At Southwest Orlando Jewish Congregation, Goldman said they strive to teach their members lessons from the past in hopes history won’t repeat itself.
It’s a mission Talli Dippold also holds dear to her heart. Dippold’s grandparents were survivors of the Holocaust.
Friday marks the 78th year of the day Soviet Troops entered Auschwitz-Birkenau concentration and extermination camp in Poland to liberate prisoners.
Dippold said International Holocaust Remembrance Day is a day to take action.
“Quite frankly, it gives us the chance to address the rise in hate rhetoric that is going on in today’s society, so we see it as an opportunity to re-focus and re-commit on education,” said Dippold, the CEO of the Holocaust Memorial Resource and Education Center of Florida in Maitland.
There were some highly visible examples of that hate rhetoric in the last month in Orlando. A group projected antisemitic messages on the side of a building in downtown Orlando on New Year’s Eve. Antisemitic flyers were also found in a Winter Garden neighborhood.
State lawmakers filed a bill in the Florida Legislature this week to increase penalties for antisemitic acts.
“The lesson that I take from my grandparents is about rebuilding and resilience,” Dippold said. “I wouldn’t be where I am today had it not been for their strength to pick up their lives, to rebuild, to move, and so I try to take all of the positive elements from the past and use that to do this important work.”

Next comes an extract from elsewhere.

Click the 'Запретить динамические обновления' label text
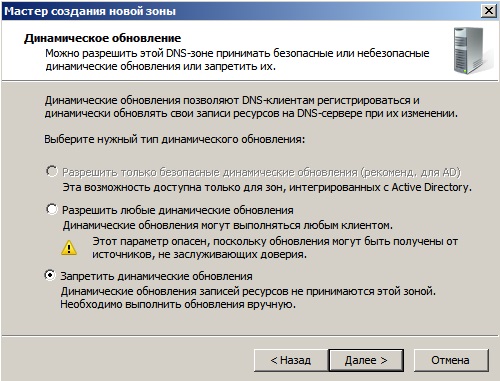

It’s work that is expanding with a brand-new museum in downtown Orlando. According to the center’s website, the Holocaust Museum for Hope & Humanity will be the first museum designed from the ground up around the stories of survivors and will serve to honor the victims and reflect on their legacies.
“History does repeat itself, we know that it rhymes and it’s our role to educate so that we can be better informed and to try and take more of the lessons from the past and put them into the future,” Dippold said.